Let's imagine those two women Anna and Julia who meet those two orphaned siblings Martin and Kasia. Martin and Kasia went to Anna and Julia to talk with them about their Mom.
Anna and Julia remember Martin's and Kasia's mother. These women remember their mother.
How else would you translate this sentence ?
In Polish if Anna and Julia remembered their own mother we would say "Te kobiety pamiętają swoją matkę"
no. In this sentence it is clear that it is plural
"te kobiety pamiętają"
te is (nominative = accusative plural form of "this", here in nominative, because it's the subject) ,
pamiętają is plural form of verb ( verb has to agree with a subject)
kobiety can be singular genitive or plural nominative or plural accusative. In this sentence it's the subject so it's plural nominative
You can see a chart here https://en.wiktionary.org/wiki/kobieta.
Polish nouns technically have 14 forms, but in reality some forms are the same for different cases.
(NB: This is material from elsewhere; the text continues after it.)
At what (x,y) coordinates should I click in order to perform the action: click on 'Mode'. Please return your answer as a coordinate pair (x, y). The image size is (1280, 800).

It is often that feminine nouns have singular genitive=plural nominative.
Also all not masculine personal nouns have plural accusative=plural nominative=plural vocative)
You can tell form the form of adjectives and pronouns (plural te kobiety; singular genitive tej kobiety, and from function in the sentence, here it's subject it has to be nominative, if it's direct object you sometimes can tell knowing which case the verb requires.
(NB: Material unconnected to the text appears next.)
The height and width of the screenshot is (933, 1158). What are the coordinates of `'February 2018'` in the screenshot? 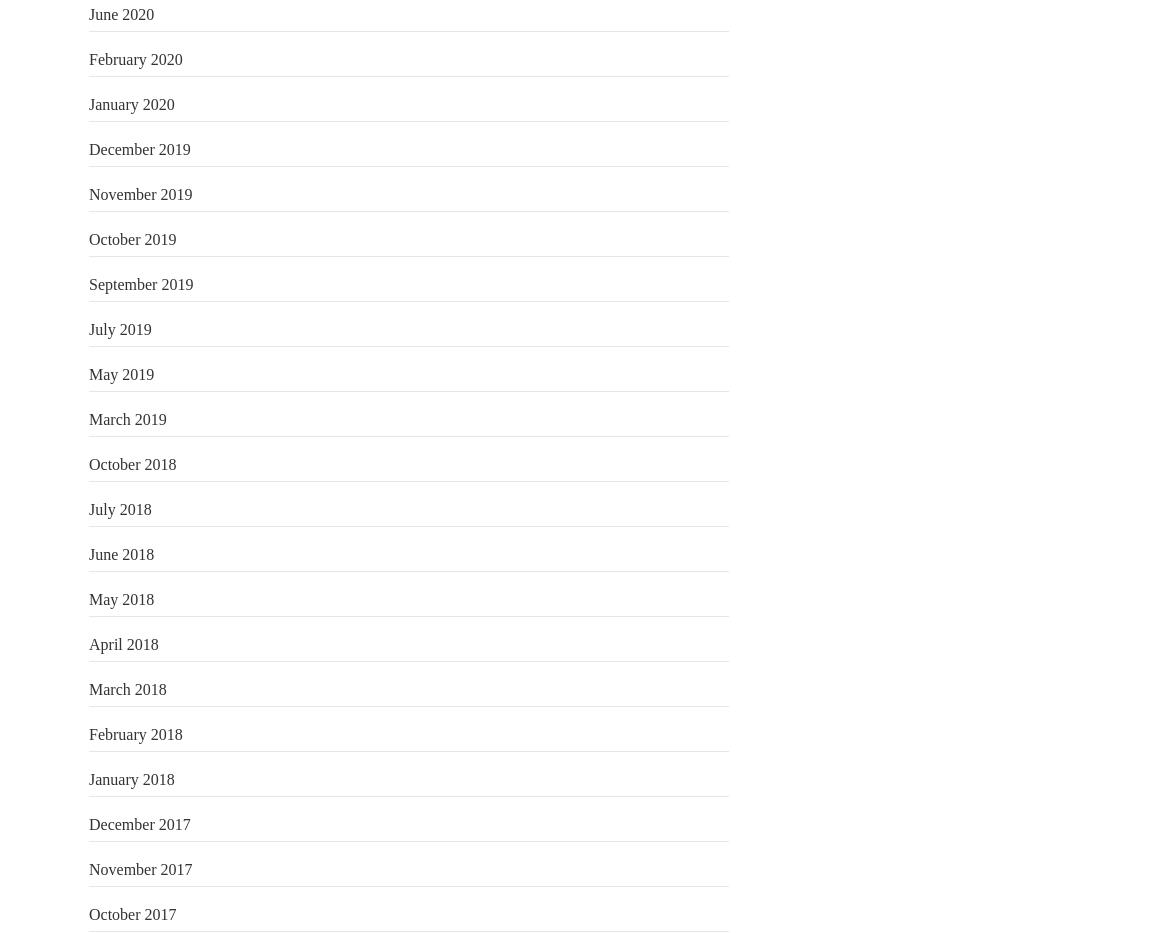 It's located at (134, 732). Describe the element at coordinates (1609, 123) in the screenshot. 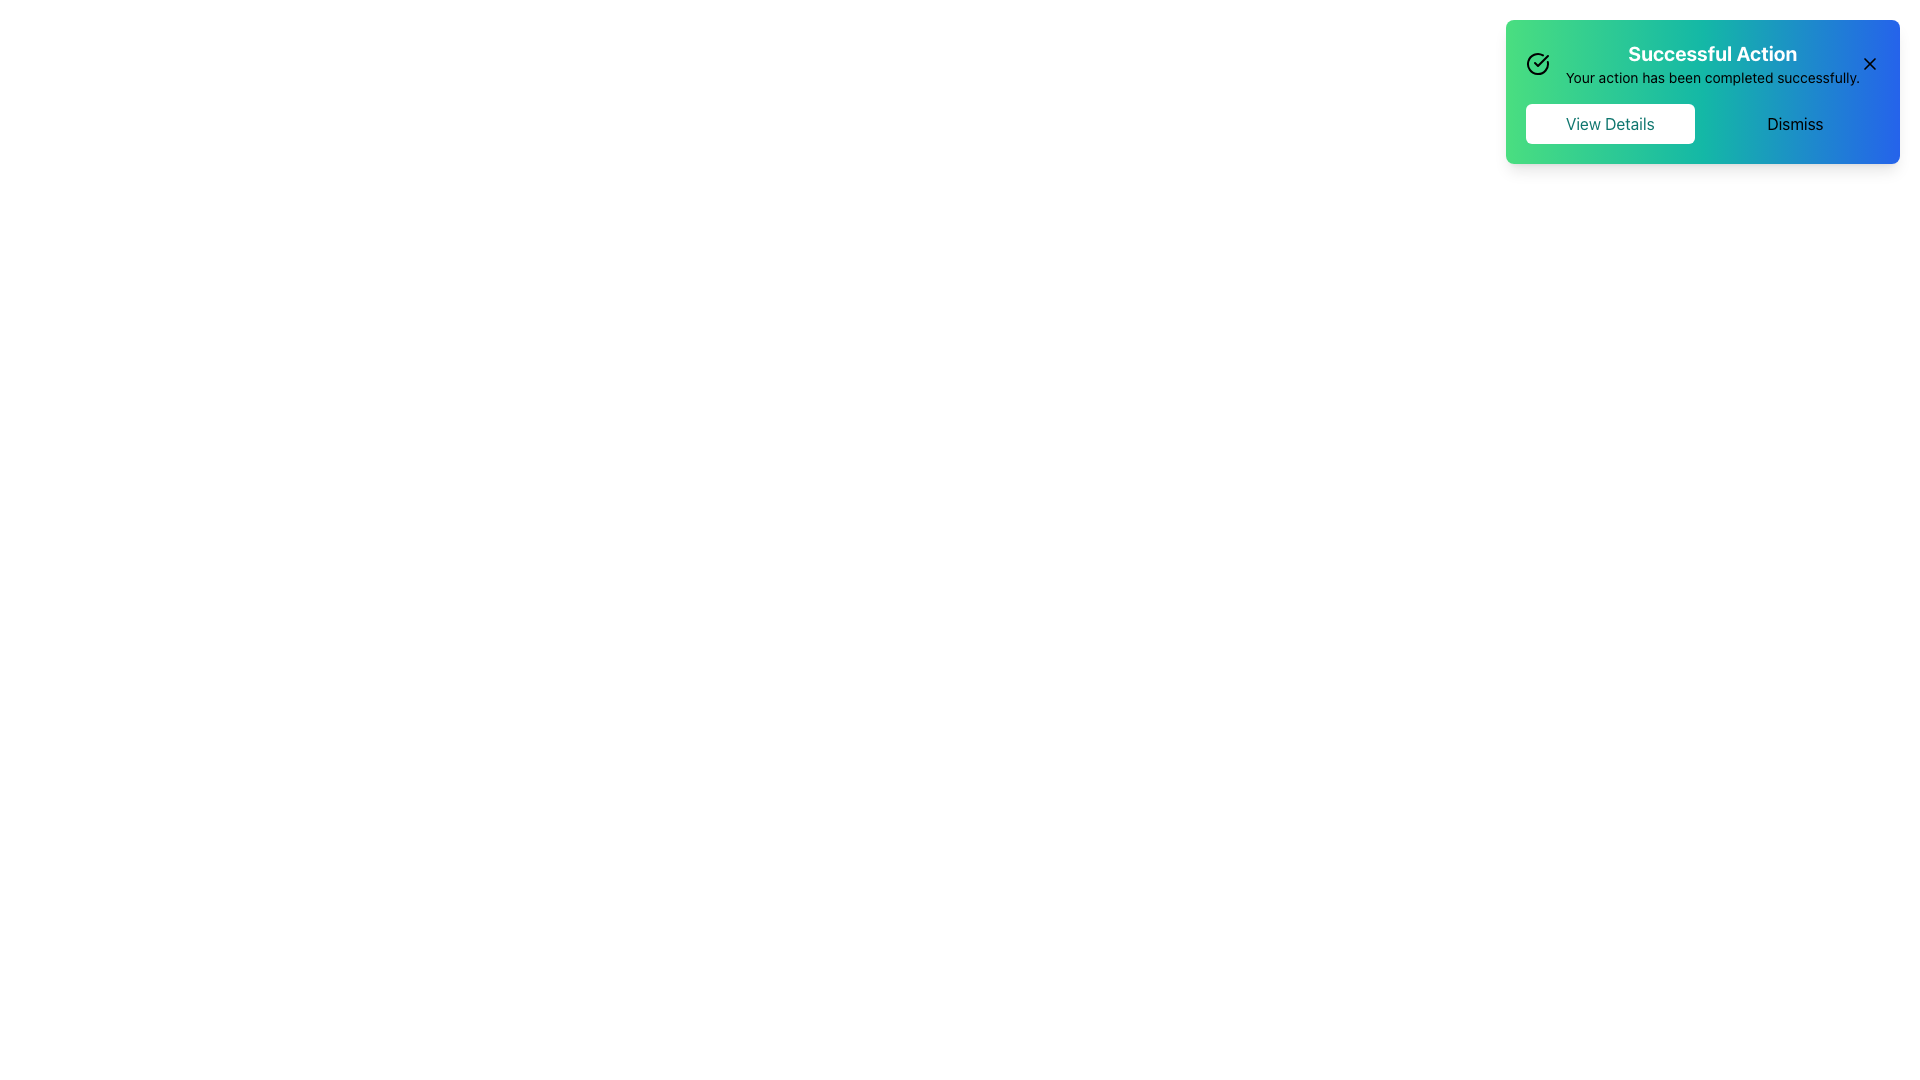

I see `the leftmost button in the notification area` at that location.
There are some specific situations when it's ambiguous but it's rare. (and usually adding pronoun or adjective clarifies it)
Kind of. Polish third person possessive pronouns are derived from the genitive of subject pronouns. Since the genitive of both oni and one is ich, this pronoun can be used for both plural genders.
Some might disagree with my interpretation and say that ich should be regarded as a possessive pronoun which just happens to not inflect for gender and case.